La fabrique de bagels de Damien Cussac, dans Griffintown, est ouverte depuis un an et demi. Les activités ont pu continuer pendant le confinement, à horaires réduits. L’entreprise pourrait maintenant fonctionner à plein régime, mais les employés ne sont pas revenus.

« C’est difficile de dire à un employé de revenir quand il touche 2000 $ par mois pour rester chez lui », lâche le commerçant.

Pour Damien Cussac, le problème est de toute évidence la Prestation canadienne d’urgence (PCU), qu’Ottawa a prolongée jusqu’au 31 août – Justin Trudeau a laissé entrevoir vendredi la fin éventuelle du programme, sans préciser de date (voir texte en écran 5).

Le Trou Fabrique de bagels employait six personnes avant la crise. Elle a actuellement deux employés, un à temps plein et un autre à temps partiel. « Je ne peux pas ouvrir sept jours sur sept et rester ouvert jusqu’à 18 h, comme avant, donc je perds la clientèle du soir. »

Le fabricant de bagels offre de bonnes conditions de travail, assure Damien Cussac. Pas d’horaire de soir ou de nuit, comme c’est souvent le cas dans la boulangerie. Et la chaleur ? « Il fait chaud à côté du four, mais on a la climatisation et il ne fait pas plus chaud que l’hiver. »

L’entreprise a beau offrir à ses employés à temps plein, soit 40 heures par semaine, un salaire supérieur à ce qu’ils touchent avec la PCU, ils ne sont pas revenus.

« Je les comprends et je ne leur en veux pas du tout », assure le propriétaire.

Selon lui, la concurrence de la PCU est pire dans le cas des employés qui travaillent à temps partiel par choix.

Ceux qui veulent travailler 10 heures par semaine, par exemple, reçoivent beaucoup plus d’argent avec la PCU qu’en travaillant.

Damien Cussac, propriétaire de la fabrique de bagels Le Trou

Damien Cussac dit avoir refusé de payer ses employés « sous la table » pour qu’ils puissent continuer de toucher la prestation fédérale, comme certains lui en ont fait la demande.

Le propriétaire du Trou Fabrique de bagels tente de survivre à l’été. Il attend le retour des employés dans les bureaux et des résidants dans leurs condos.

« En ce moment, le quartier est vide, mais si on ferme [temporairement], les gens ne reviendront pas », dit-il.

Des impacts permanents

Les « dommages collatéraux » de la PCU ne seront pas qu’éphémères, craint Amir Karim, président de Polykar, important producteur d’emballages alimentaires et de sacs à ordures.

Dès les premiers jours de l’instauration de la PCU, Polykar affirme avoir dû faire face à un taux d’absentéisme « assez élevé ».

PHOTO EDOUARD PLANTE-FRÉCHETTE, LA PRESSE

Amir Karim, président de Polykar

« Ça a créé un énorme défi de main-d’œuvre pour pouvoir continuer de servir notre clientèle alors que nous devions rester ouverts », rappelle M. Karim.
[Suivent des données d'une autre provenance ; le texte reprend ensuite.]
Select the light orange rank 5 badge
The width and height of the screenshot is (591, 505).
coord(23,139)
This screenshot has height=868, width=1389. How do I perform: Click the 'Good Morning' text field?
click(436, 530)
Les produits de l’entreprise étaient considérés comme essentiels.

Pour pallier le manque de main-d’œuvre, l’entreprise a dû augmenter les salaires. « Ça a créé une hausse permanente de nos coûts de main-d’œuvre, qui est là pour rester », craint M. Karim, au point qu’il faudra rapidement se pencher, à la grandeur du secteur manufacturier, sur les questions de productivité et de compétitivité. »

Si la PCU était amendée pour dire aux gens qu’ils peuvent en garder une partie même s’ils reviennent travailler, je suis convaincu que plusieurs de nos employés qui sont partis en mars reviendraient.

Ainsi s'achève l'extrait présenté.